8-K

 

 

UNITED STATES

SECURITIES AND EXCHANGE COMMISSION

Washington, D.C. 20549

 

 

FORM 8-K

 

 

CURRENT REPORT

Pursuant to Section 13 OR 15(d)

of The Securities Exchange Act of 1934

Date of Report (Date of earliest event reported) December 17, 2018

 

 

Jabil Inc.

(Exact name of registrant as specified in its charter)

 

 

 

Delaware   001-14063   38-1886260

(State or other jurisdiction

of incorporation)

 

(Commission

File Number)

 

(IRS Employer

Identification No.)

10560 Dr. Martin Luther King, Jr. Street North, St. Petersburg, Florida 33716

(Address of principal executive offices) (Zip Code)

Registrant’s telephone number, including area code (727) 577-9749

Jabil Inc.

(Former name or former address, if changed since last report.)

 

 

Check the appropriate box below if the Form 8-K filing is intended to simultaneously satisfy the filing obligation of the registrant under any of the following provisions:

 

Written communications pursuant to Rule 425 under the Securities Act (17 CFR 230.425)

 

Soliciting material pursuant to Rule 14a-12 under the Exchange Act (17 CFR 240.14a-12)

 

Pre-commencement communications pursuant to Rule 14d-2(b) under the Exchange Act (17 CFR 240.14d-2(b))

 

Pre-commencement communications pursuant to Rule 13e-4(c) under the Exchange Act (17 CFR 240.13e-4(c))

Indicate by check mark whether the registrant is an emerging growth company as defined in Rule 405 of the Securities Act of 1933 (§230.405 of this chapter) or Rule 12b-2 of the Securities Exchange Act of 1934(§240.12b-2 of this chapter).

Emerging growth company  ☐

If an emerging growth company, indicate by check mark if the registrant has elected not to use the extended transition period for complying with any new or revised financial accounting standards provided pursuant to Section 13(a) of the Exchange Act.  ☐

 

 

 


Item 5.02. Departure of Directors or Certain Officers; Election of Directors; Appointment of Certain Officers; Compensatory Arrangements of Certain Officers

As previously reported, Jabil President William E. Peters has elected to retire effective December 31, 2018. In connection with his retirement, Mr. Peters entered into an Agreement and Release dated December 17, 2018 (the “Agreement”).

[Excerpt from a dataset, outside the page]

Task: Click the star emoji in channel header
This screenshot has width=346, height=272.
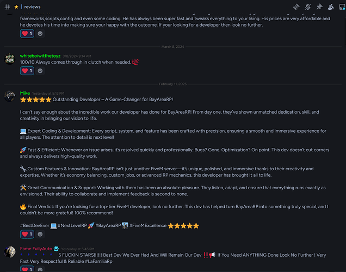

Mr. Peters will be entitled to the following benefits under his Agreement commencing in January 2019: four quarterly severance payments of $250,000 paid on the schedule described in the Agreement and continuation of group medical insurance coverage subsidized by Jabil for the lesser of 18 months or until Mr. Peters becomes covered by the group health coverage of a successor employer.

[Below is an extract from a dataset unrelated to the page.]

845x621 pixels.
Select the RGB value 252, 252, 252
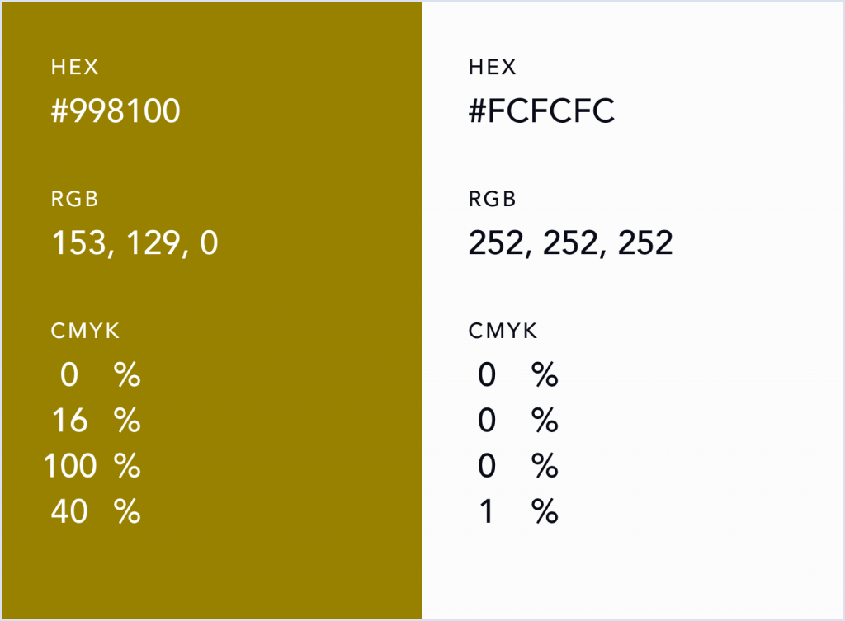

Pursuant to the Agreement, Mr. Peters was also granted restricted stock unit (“RSU”) awards under Jabil’s 2011 Stock Award and Incentive Plan on December 17, 2018 with an aggregate grant date fair value of approximately $1,000,000 as follows: (a) 12,980 time-based RSUs vesting at the rate of 30% on the first anniversary of the grant date, 30% on the second anniversary of the grant date and 40% on the third anniversary of the grant date; (b) 12,980 performance-based RSUs vesting dependent upon the satisfaction of a cumulative adjusted core earnings per share (Non-GAAP) target during the performance period beginning September 1, 2018 and ending August 31, 2021 (maximum vesting is capped at 150% of such RSUs for performance above target), and (c) 12,980 market-based RSUs vesting dependent upon the Company’s total shareholder return relative to the other companies in the S&P Supercomposite Technology Hardware and Equipment Index during the period beginning on September 1, 2018 and ending August 31, 2021 (maximum vesting is capped at 200% of such RSUs for performance above target). The Agreement also provides that, with respect to his outstanding equity and equity-based awards, Jabil will abide by the terms of the applicable award agreements.

In addition, Mr. Peters will release claims against Jabil as described in the Agreement and be subject to a covenant not to sue; confidentiality provisions; and, until December 31, 2019, non-compete and non-solicitation provisions; all on standard terms.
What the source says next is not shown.